HET WAS KOUD. DE WIND GIERDE IN HARDE VLAGEN DOOR DE STRATEN. Januari was tot nu toe arm aan sneeuw geweest, grijs en guur. 
Roger Høibakk en Preben Ulriksen reden langzaam in de richting van Bislett. "We moeten even iets eten", zei Roger terwijl hij zijn kam door zijn
haar haalde. "Maakt niet uit wat", zei hij. "Het zou wel eens een lange nacht kunnen worden. Hier vlakbij is een kiosk waar ze kebab verkopen." 
"Nee, geen kebab, verdomme", zei Preben Ulriksen. "Alles is best, behalve dat." 
"Wat is er mis met kebab?" 
"Stikt van de bacteriën. In de krant heb ik een test gelezen. Scoorde twee van zes of zoiets. En ik ben er een keer ziek van geworden." 
Ze stopten bij een benzinestation en kochten ieder twee hotdogs met gedroogde uitjes. Terwijl ze die stonden op te eten, viel hun oog op de schreeuwerige voorpagina's van de dagbladen VG en Dagbladet.
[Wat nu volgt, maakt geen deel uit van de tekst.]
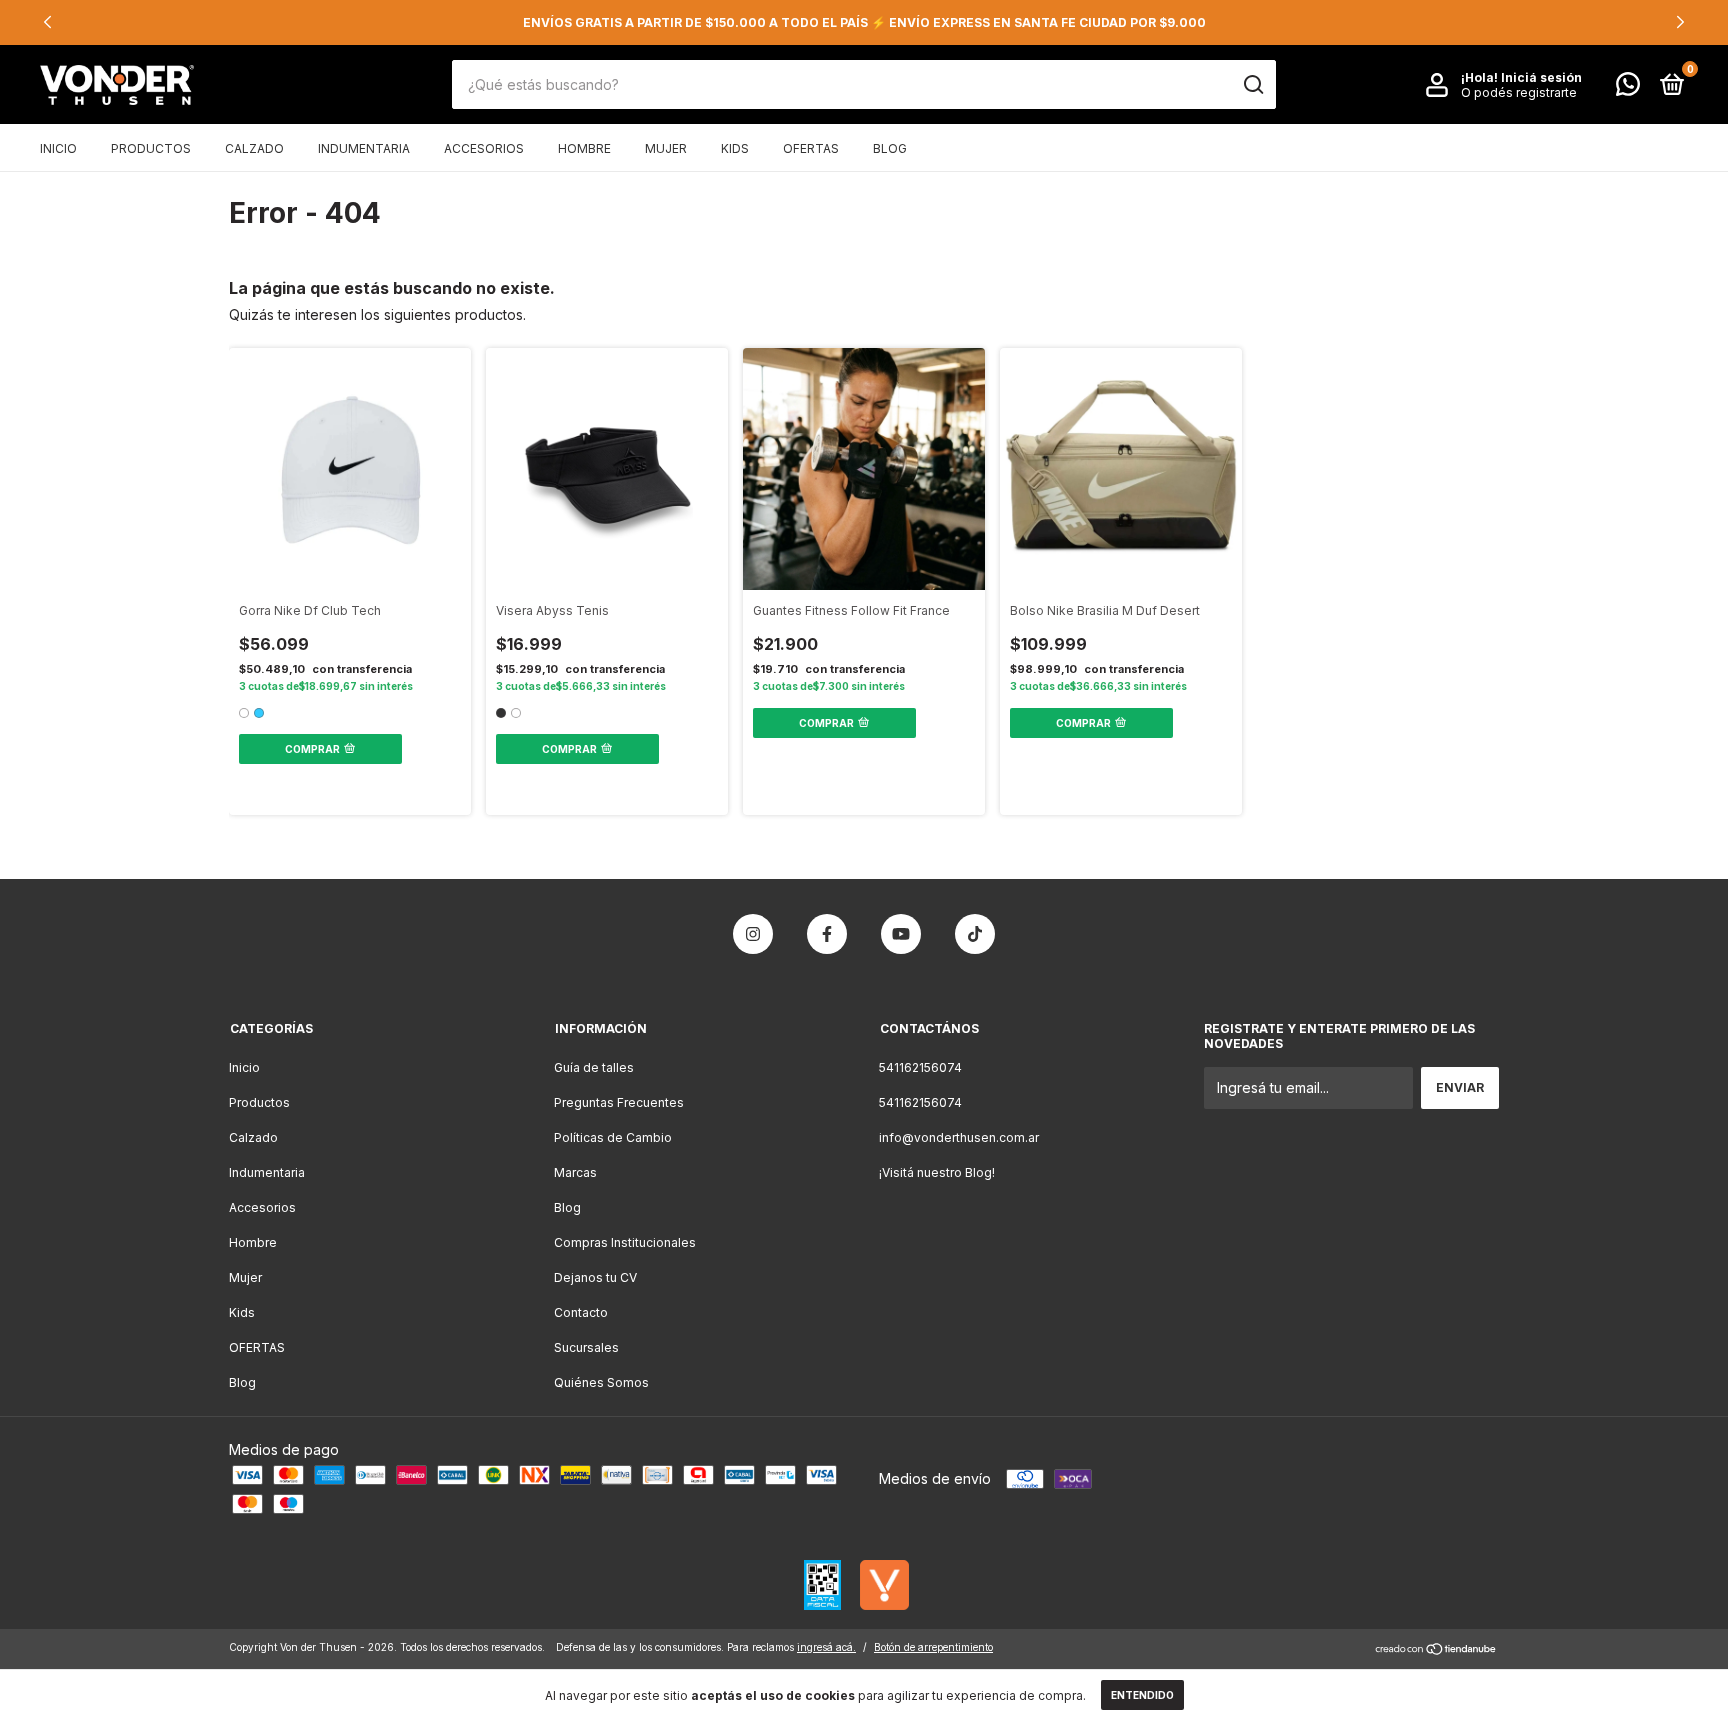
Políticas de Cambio (613, 1137)
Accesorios (484, 148)
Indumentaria (364, 148)
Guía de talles (594, 1067)
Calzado (254, 148)
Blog (890, 148)
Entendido (1142, 1695)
Grote koppen over het afschuwelijke treinongeluk bij Asta, waarbij negentien
mensen het leven verloren, grijnsden hen aan. 
"Mooi dat ze iets hebben om over te schrijven", zei Roger Høibakk al kauwend, "dan kunnen wij misschien nog een paar dagen doorwerken voor ze over ons heen vallen. Wacht maar tot de pers er lucht van krijgt dat ze aangifte tegen haar ex heeft gedaan. Mijn god, dat zal me een mediaspektakel worden. Denk maar aan die toestand in Bode, waar een zestienjarig meisje door haar ex-vriendje werd vermoord. Fakkeloptochten tegen het plaatselijke hoofd van politie en wat al niet meer." 
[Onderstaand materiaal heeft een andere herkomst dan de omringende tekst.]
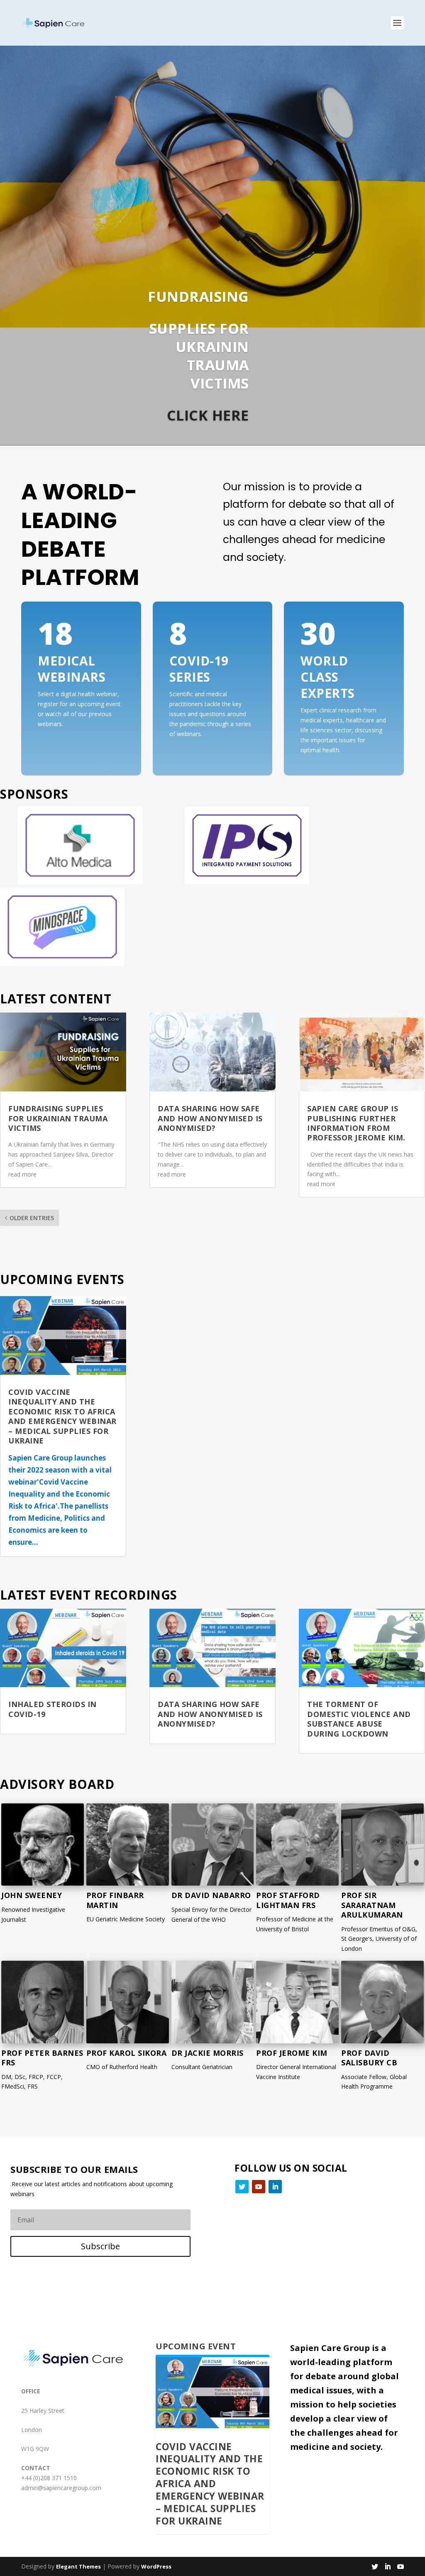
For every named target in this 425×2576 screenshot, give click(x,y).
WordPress (156, 2566)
"Hier in Oslo nemen de mensen de dingen niet zo persoonlijk op", zei Preben Ulriksen. Hij kauwde, slikte het laatste stukje hotdog door en spoelde alles weg met een grote slok mineraalwater. "In deze tijgerstad lopen mensen niet in een fakkeloptocht voor elkaar." 
Roger Høibakk schudde het hoofd. "Ze heeft aangifte gedaan wegens bedreiging met de dood", zei hij. "Wacht maar eens af".
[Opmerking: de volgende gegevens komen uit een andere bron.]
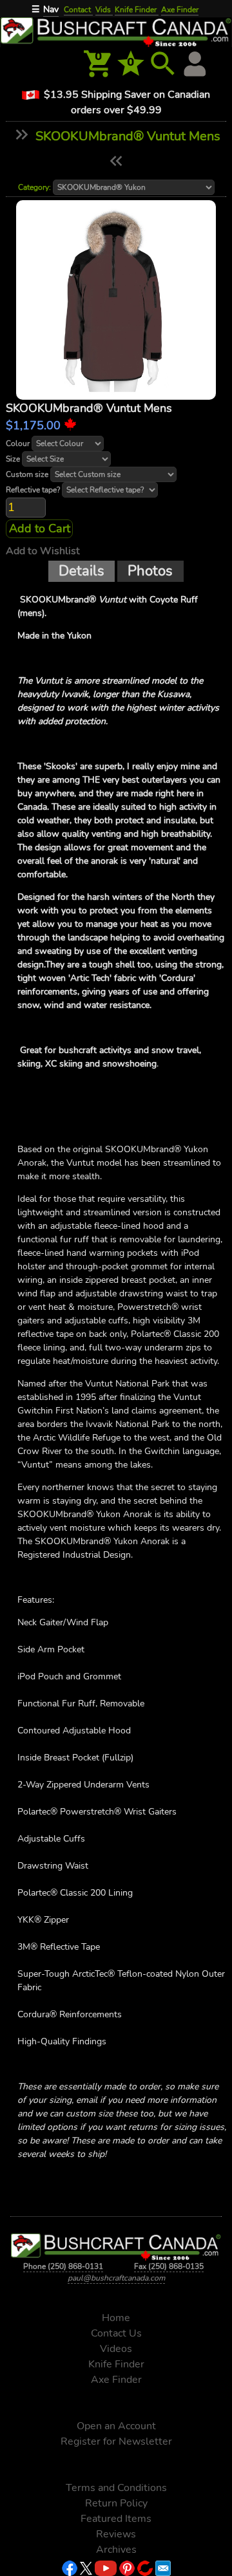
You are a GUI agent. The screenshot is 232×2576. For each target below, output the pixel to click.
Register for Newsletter (116, 2441)
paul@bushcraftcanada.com (116, 2278)
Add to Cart (39, 528)
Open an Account (116, 2426)
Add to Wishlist (43, 551)
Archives (116, 2550)
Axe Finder (179, 10)
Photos (150, 571)
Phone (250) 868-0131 (63, 2266)
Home (116, 2318)
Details (81, 571)
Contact (78, 10)
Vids (104, 10)
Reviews (116, 2534)
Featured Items (116, 2519)
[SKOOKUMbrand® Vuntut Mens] (116, 300)
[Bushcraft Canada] (116, 31)
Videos (116, 2349)
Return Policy (116, 2503)
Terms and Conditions (116, 2488)
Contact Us (116, 2333)
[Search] (163, 64)
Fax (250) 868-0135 (169, 2266)
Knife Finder (137, 10)
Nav (51, 9)
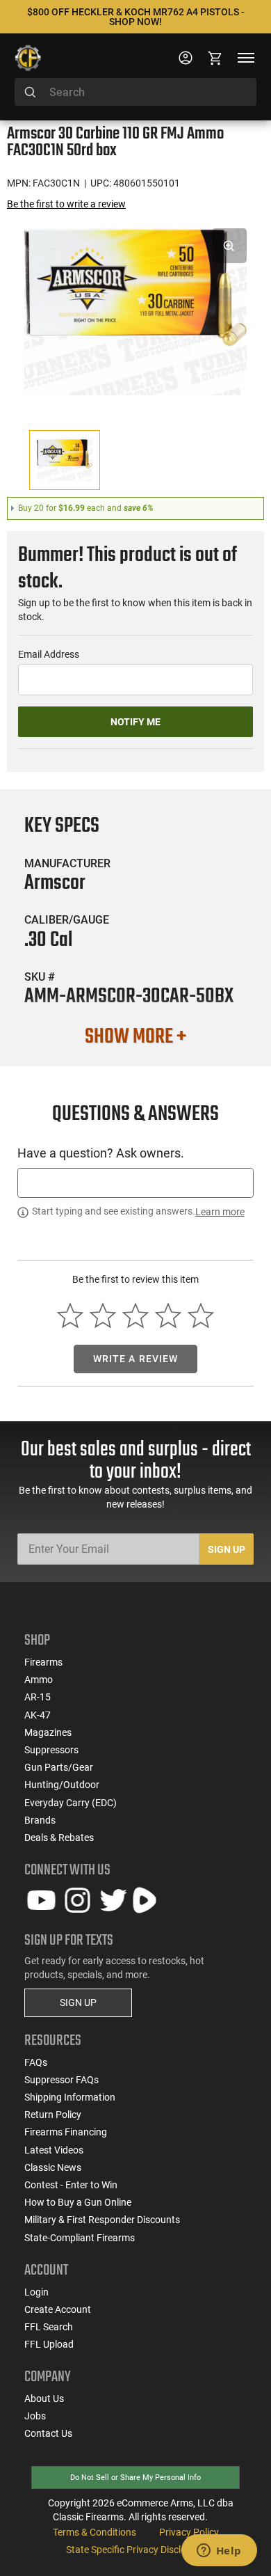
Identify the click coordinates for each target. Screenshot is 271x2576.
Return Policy (52, 2114)
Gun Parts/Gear (58, 1767)
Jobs (35, 2415)
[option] (135, 310)
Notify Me (135, 721)
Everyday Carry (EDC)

Ze passeerden Martinus Lørdalplassen en reden de Louisesgate in. Ze stonden voortdurend in contact met Thorsen en Billington, die meldden
dat Bjørn Tore Lønn een aantal restaurants in en uit was gelopen en dat hij zijn auto voor een huizenblok aan de Vallegate had geparkeerd, en
daar in zijn auto zat te wachten. 
Høibakk en Ulriksen kregen de auto van hun collega’s in het oog en zeiden dat ze weg konden rijden. De twee rechercheurs stopten half op
het trottoir achter een lange rij geparkeerde auto's, vanwaar ze de oude Volvo zagen die met lampen aan 75 meter voor hen stond. 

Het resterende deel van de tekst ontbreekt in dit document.